Happiness Hack: Breaking Up with the “Moment Fairy”

A few months ago, I pulled my children out of school early for a surprise visit to see their cousins. Like other families, the pandemic has limited our traveling, so I was super excited about this opportunity. I spent all morning envisioning the super-awesome-amazing joy and gratitude I was certain my offspring would show.

Alas, sigh, you probably know what’s coming.

Off I went, basically skipping to pick up child number one. “Hey! Surprise! We are going to visit your cousins!” Strangely, child one did not jump for joy. Instead, child one widened her eyes, looked worried, and then asked a million questions.

No matter. Maybe she wasn’t into it, but my hope would not be crushed. Pick up child two. “Hey buddy! Are you so excited to go see your cousins?!” “Yeah Mom…but, I’m gonna’ miss football at second recess.” Gracious. Why weren’t these children getting on my joy train?! Come on! It’s fun on the joy train!

We had almost reached the highway (a full five-minute drive away) when they collectively dealt the final blow. Despite having eaten lunch at school, they both sensed the impending road trip, “Moooommmmm! We’re huuuuunnnnngggggry!”

So there I sat, completely deflated and honestly a little ticked, waiting in the fast-food line when the husband texts, “How’d it go?” My response: “The moment fairy did NOT deliver.” Response: “Lol. She never does.”

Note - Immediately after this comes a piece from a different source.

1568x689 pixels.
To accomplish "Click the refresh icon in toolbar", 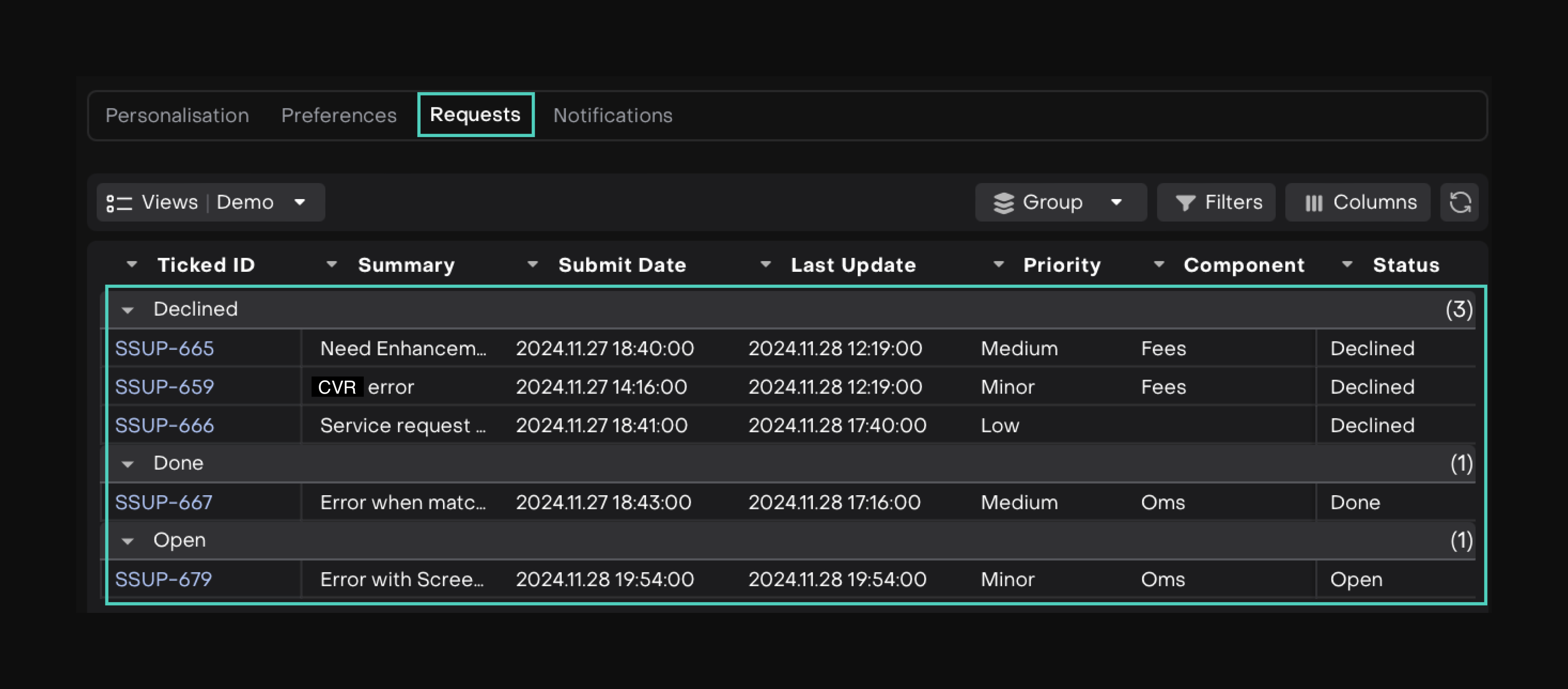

You see, what my husband knows is that I have a long, complicated relationship with the moment fairy. Of course the moment fairy isn’t real, but long ago we had to name her. We needed a way to call out my tendency to have unrealistic expectations around “special” moments. Moments with my children, moments with my husband, especially moments around holidays. Yes, the moment fairy is quite the temptress, and she has let me down time and again.

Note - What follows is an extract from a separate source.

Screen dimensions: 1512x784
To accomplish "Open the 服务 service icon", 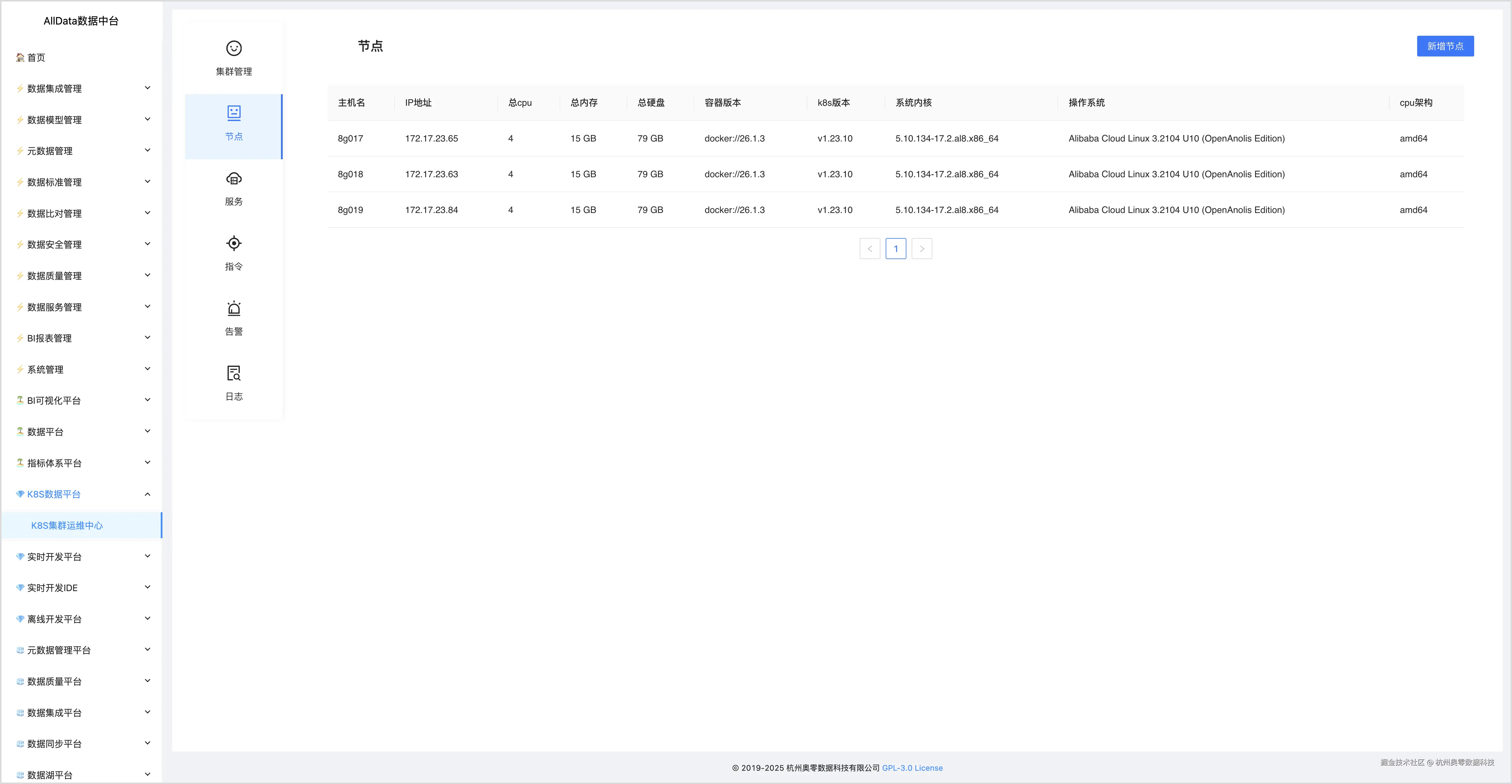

So, as Christmas approaches, I wanted to give us all the opportunity to break up with the moment fairy. To stop trying to control everything. To stop worshiping the ideal. To finally help us love through and to whatever does come rather than what we think “should” be.

Tips for Breaking Up with the Moment Fairy

Ask Yourself, “What’s the Goal Here?”: I know this may sound overly simple, but it’s effective. The moment fairy gains leverage when we’re so excited about or consumed by our experience of an anticipated moment that we don’t stop to really think about some of the realistic details or needs. If we can pause, even briefly, and ask ourselves what the goal of the experience is, we are more likely to remember that love comes first, and moments are a by-product. We can then take ourselves and our satisfaction out of the driver’s seat, allowing us to better love and serve others.

Attend to Basic Needs: This one is especially true with children. My oldest is nine. I’ve been a parent long enough to know better than to go anywhere other than down the street without snacks. I also know that while children can get excited, they can also get super overwhelmed or worried by anything that is out of routine. Because they’re kids. That day, I failed to remember that because I was so focused on creating a magical moment. It probably would have been just as great to give them a heads up the night before and pack some sandwiches the next day. If we keep basic needs for food, safety, and sleep in mind, the beautiful moments are more likely to arrive with our littles.

Identify Your Weak Spots: The moment fairy targets all of us in different ways. She especially tends to go after us in areas of tradition, sentiment, and/or insecurity. For me, she usually shows up on Christmas morning, the first and last day of school, and when I’m waking my kids up in the morning. If we can see her coming and say, “Not today moment fairy, I’m going to be loving and open to whatever God brings” she usually backs off. When we intentionally fight off worshiping the ideal, we are much more available to recognize the beauty that remains.

Expose the Lie: This is the heart of it. The moment fairy gets her power from tricking you into thinking that whatever you can contrive is better than what may come. On this same day I tried to make sure my kids had a perfect magical moment, I later listened to them giggle in the car with one another and greet their cousins with hugs, laughs, and more “moments” than I could count. These things would have come whether I tried so hard or not. We must remind ourselves that if we take care of the little things and lead with love, the moments will often come to our open, welcoming hearts.

So, there you go folks. Finally, a name to give to that over-controlling, emotional-event-leading, ever-disappointing influence. The moment fairy has tempted me far too many times, and I am determined to stop her in her tracks this year. The most beautiful moments I have ever experienced with my children, my husband, or even in my own solitude, are ones I did not plan and certainly did not see coming. I’m going to give that a try.

Adios moment fairy, and good riddance.